“Fanchon,” he said gravely and gently, “tell me why you did this. You didn’t mean to do it, you didn’t set out to do it—why did you? See, I trust you—I’m asking you to tell me the truth.”
“I lost my way.” She repeated it as if she had a lesson by rote. “Corwin overtook me and made me turn back. I was hungry, and we ate dinner at the same table—in the public dining-room. Then—then I didn’t want him to ride back with me—and I went out of the side door and started alone. When I came to the crossing above Fanshawe’s Creek, I didn’t know which way to go, and I chose the wrong road. I rode so far that I got frightened. I asked at a house out there—a woman with a queer name—Quantah, I think. I had to come back to the crossing. Then, when I did get to the creek, the horse lay down in the water. I sat and waited, dripping, until a motor picked me up. That’s all.”
“No,” said William, “that’s not all. You’re afraid of that man, Fanchon!”
“I!” she laughed tremulously. “Why do you think that?”
He was watching her, and he saw her eyes change. He was right. She was afraid of Corwin.

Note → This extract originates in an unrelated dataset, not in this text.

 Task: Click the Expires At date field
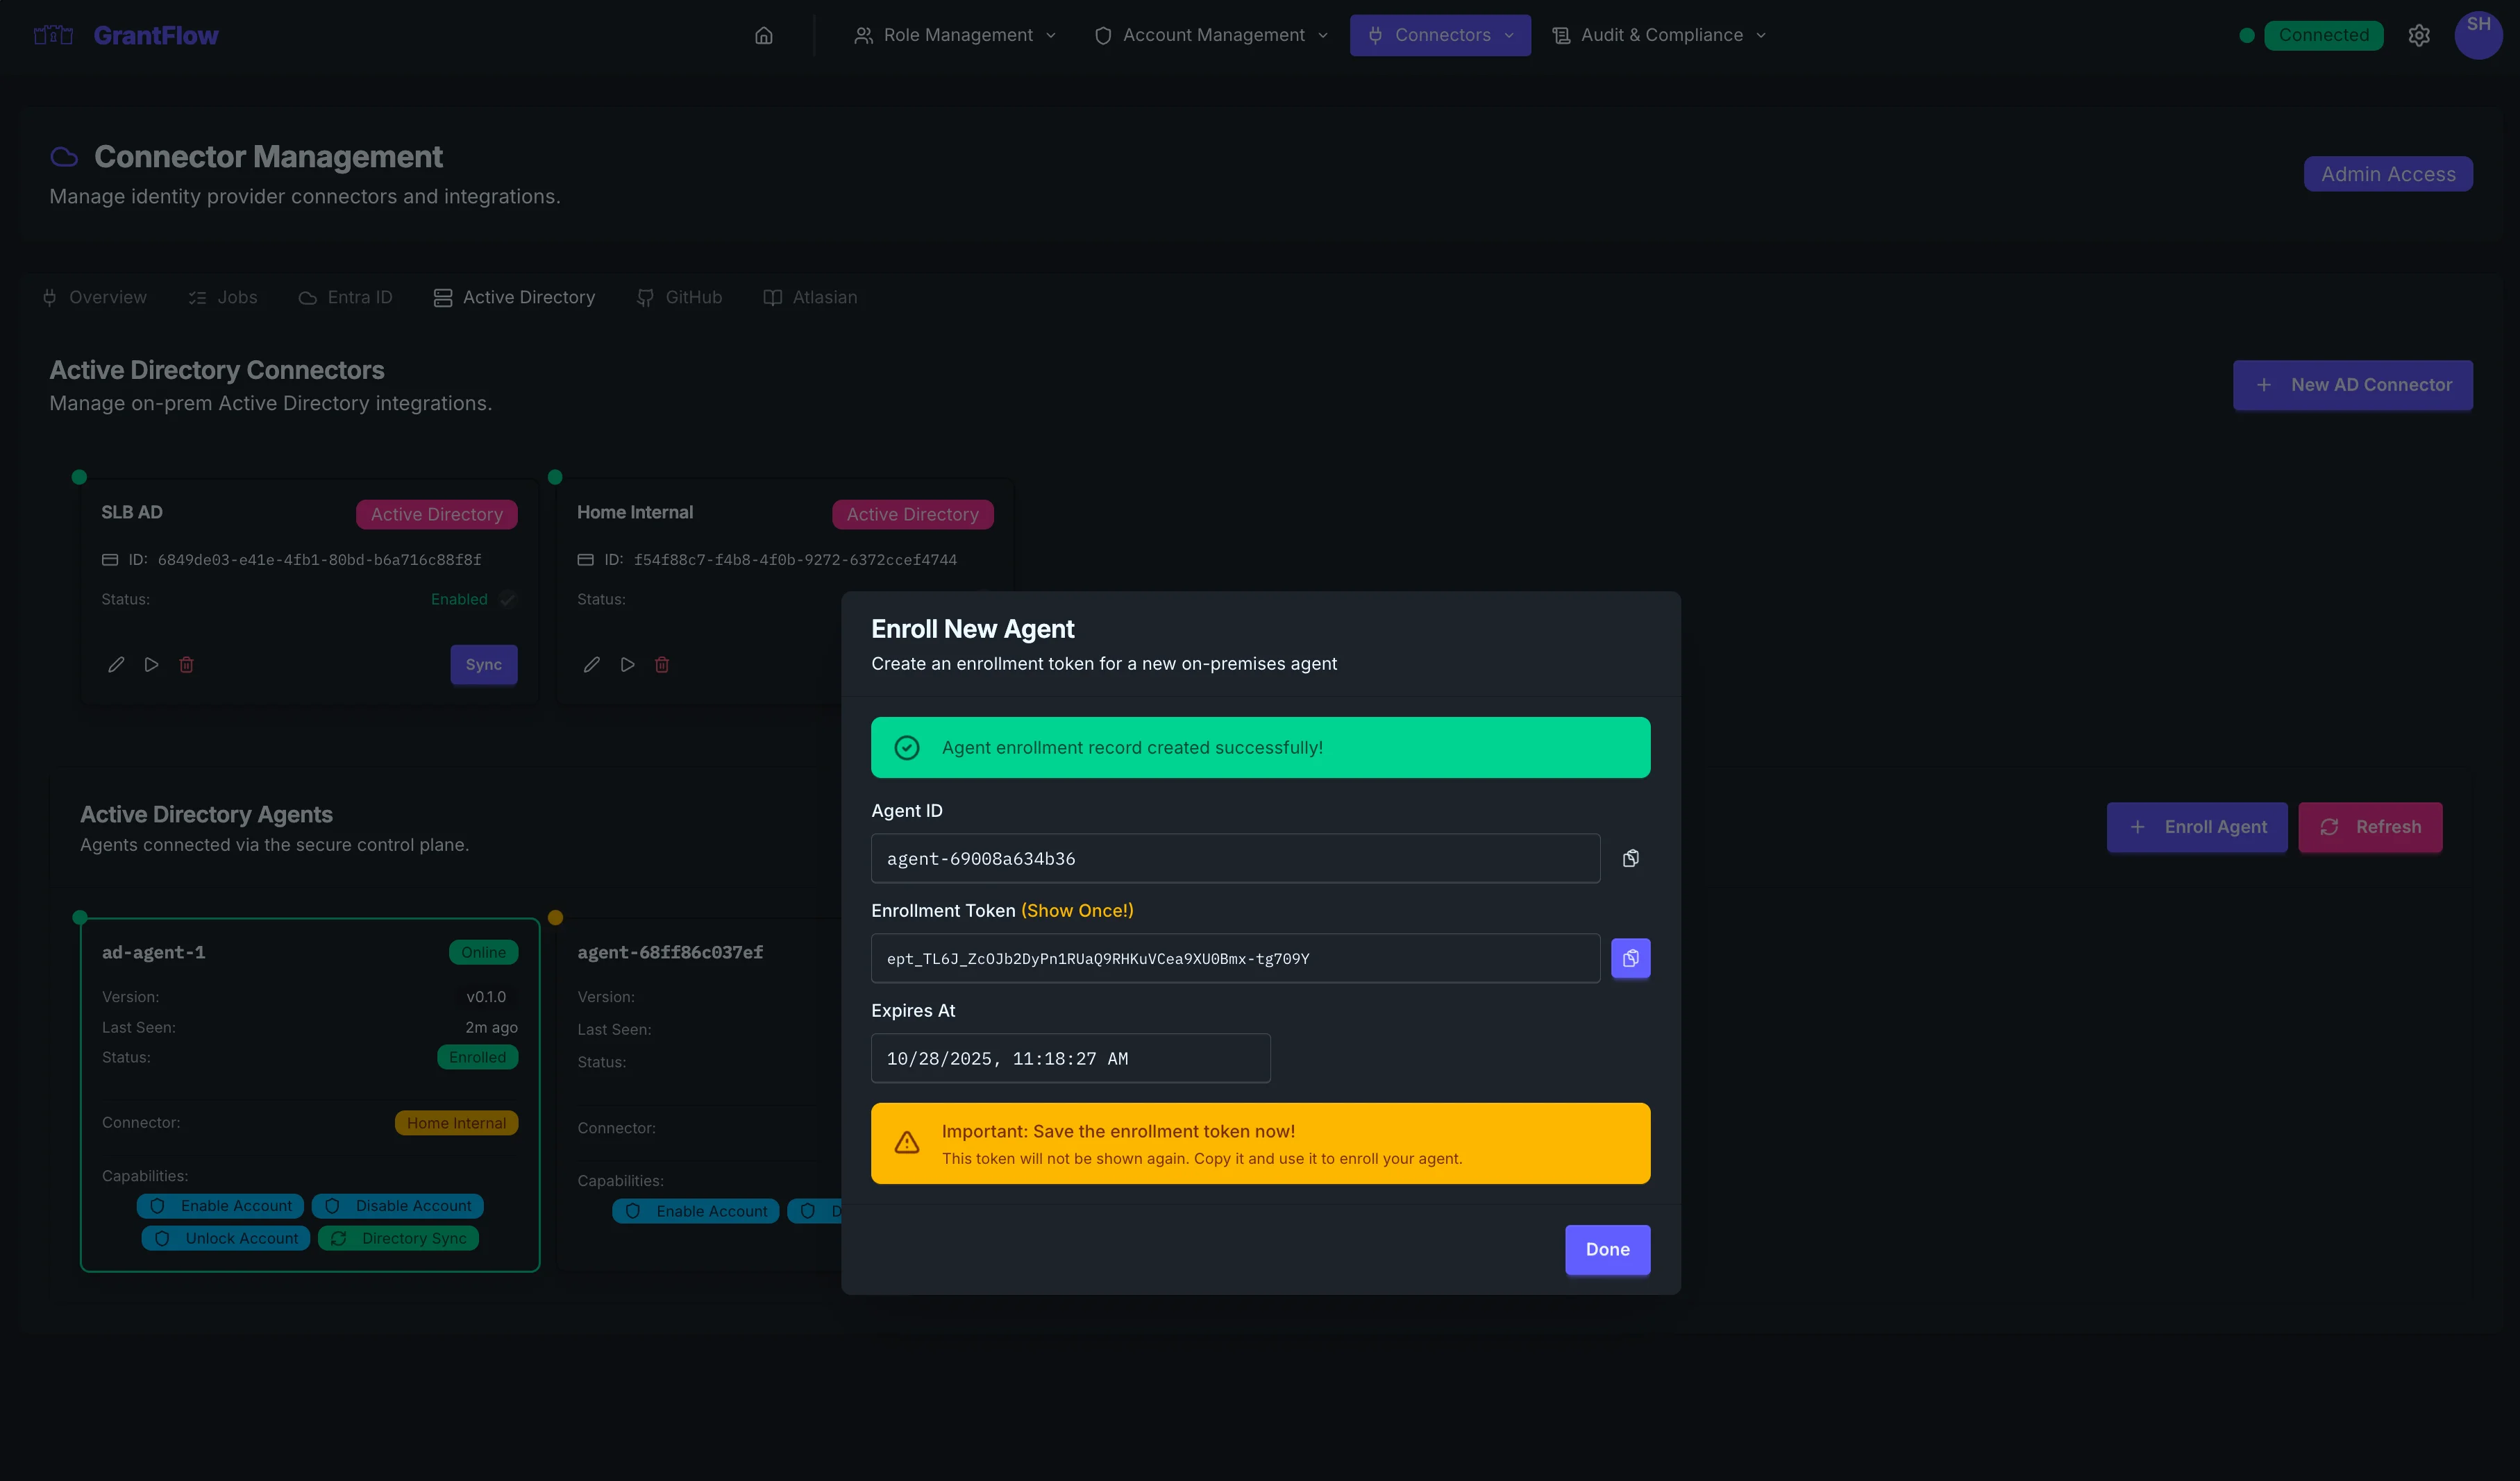pyautogui.click(x=1070, y=1058)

“I don’t think it,” he said gravely. “I know it. Go on, Fanchon; tell me the rest.”
“I have nothing to tell,” she replied slowly, deliberately, but with shaking lips. “You—you don’t believe me, n’est-ce-pas?”
William, looking steadily into her face, made no reply. His changed, white face frightened her. She rose unsteadily to her feet, a forlorn little figure.
“I’m not afraid of Corwin,” she said angrily, “not a bit! Ciel, why should I be afraid of any one? I ask you that, mon ami!”
He still said nothing, his grave eyes on hers. Fanchon returned his look—tried to return it steadily. She had told him a falsehood. She had never been afraid of falsehood; it was an easy way of escape. But now, under his eyes, she flinched. She blushed scarlet, put out a wavering little hand, and tried to catch at his, but he moved away.